Los sujetos endriagos, ante dicha precarización ante la que no pueden performar el género como lo marca la Masculinidad hegemónica, se instalan casi sin problemas en las prácticas necrófilas pues asumen, como ellos mismos lo hacen en tanto cuerpos en el mundo, que los otros, las otras y el entorno no tienen valor en sí mismos: los cuerpos de los otros y de las otras no tienen valor ni poder en sí mismos, sino en cuanto representan mercancías capitalizables que reditúan en ganancias económicas. La desapropiación de un sentido común que crea empatía, se borra, se desdibuja por completo y se pierde el sentido de solidaridad. Por ello, los sujetos endriagos resultan “monstruosos” puesto que no se adecuan a los lineamientos éticos y morales, sino que, en un sentido opuesto mas semejante al mártir que señala Mbembe, ven en la inmediatez del disfrute y del goce de lo material su sentido de existencia. Su muerte, y la de los demás, no significa trascendencia (como en el caso del mártir), sino conclusión de una vida que, de todas formas, no daba bienestar ni satisfacción. Así, en las tres novelas, pero sobre todo en Señorita Vodka y Perra Brava, este tipo de muerte está latiendo de continuo a lo largo de la historia pues los personajes masculinos o son sicarios o son agentes de seguridad corruptos que no tienen mayores aspiraciones que la de vivir bien el momento, por lo que la trascendencia es dejada de lado para vivir en la inmediatez. La muerte no es gloriosa, sino todo lo contrario, es una muerte “mediocre”, una muerte más dentro de las miles de muertes diarias:

Cualquier cosa antes que esta vida mediocre […] (Alarcón, 2010, p. 112)
-Ya estuvo, ya estuvo. Necesito que te calmes ya, no hay tiempo […] Al lado hay una pistola, revísala, está cargada, quítale el seguro […] a ninguno de estos pendejos les va a llorar nadie. Limpieza social. Abre la puerta, tira la mierda esa sobre la banqueta, no te bajes, no te bajes hasta que yo te diga. (Iglesias, 2013, p. 184)
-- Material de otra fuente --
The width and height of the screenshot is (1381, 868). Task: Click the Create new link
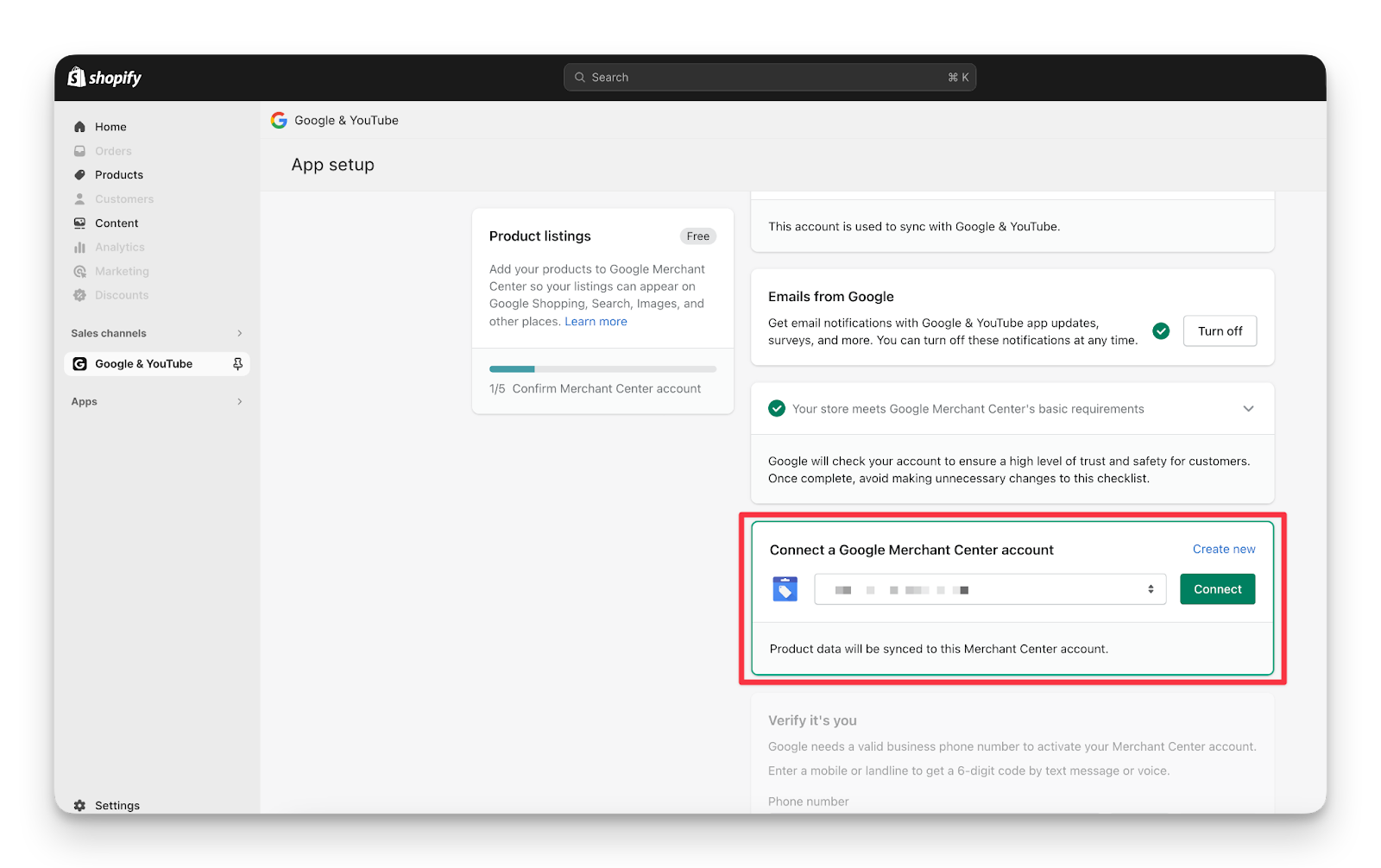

El capitalismo gore, como lo nombra Valencia, se instala entonces a plenitud en estos sujetos y se extiende, en consecuencia, a los otros y a las otras. En ese sentido, la subversión de roles de género por parte de algunas mujeres, que además aceptan su sexualidad en términos de mercancía igualmente intercambiable, las lleva a aceptar prácticamente sin cuestionamiento alguno el ejercicio de la violencia hacia los demás. Como señalé en su momento (Vivero, 2016), la apropiación de los cuerpos de las mujeres como moneda de cambio en el mercado de las transacciones, le sigue otorgando a la sexualidad de las mujeres un valor económico en el sistema capitalista neoliberal. Así, las protagonistas de las tres novelas, educadas y construidas en los valores androcéntricos que desvaloriza lo femenino, asumen en consecuencia el discurso y las prácticas violentas como estrategia de sobrevivencia, en un primer momento; pero también, en un segundo momento, de ejercicio de poder con todas las ganancias, dividendos, prerrogativas y status (social, político, económico) que les otorga colocarse de lleno y sin resquicios en el necropoder, las necropolíticas y las prácticas necrófilas:

Había tenido que aprender a hablar como los Cabrones para hacerme respetar. Yo, tan chiquita y tan menuda, tenía que alardear y gritar para no convertirme en la mascota de todos. (Alarcón, 2010, p. 158).
[Eduard] me veía como si pensara: así que es ella. Como si yo no coincidiera con lo que le habían contado de mí, haciéndole intuir: así que esta mujer es. (Villafuerte, 2011, p.375)
Doblo la esquina del Callejón del 57, acaricio mi revólver, quizá queda tiempo para un acto más de ruleta en Garibaldi […]. (Iglesias, 2013, pp. 211-212).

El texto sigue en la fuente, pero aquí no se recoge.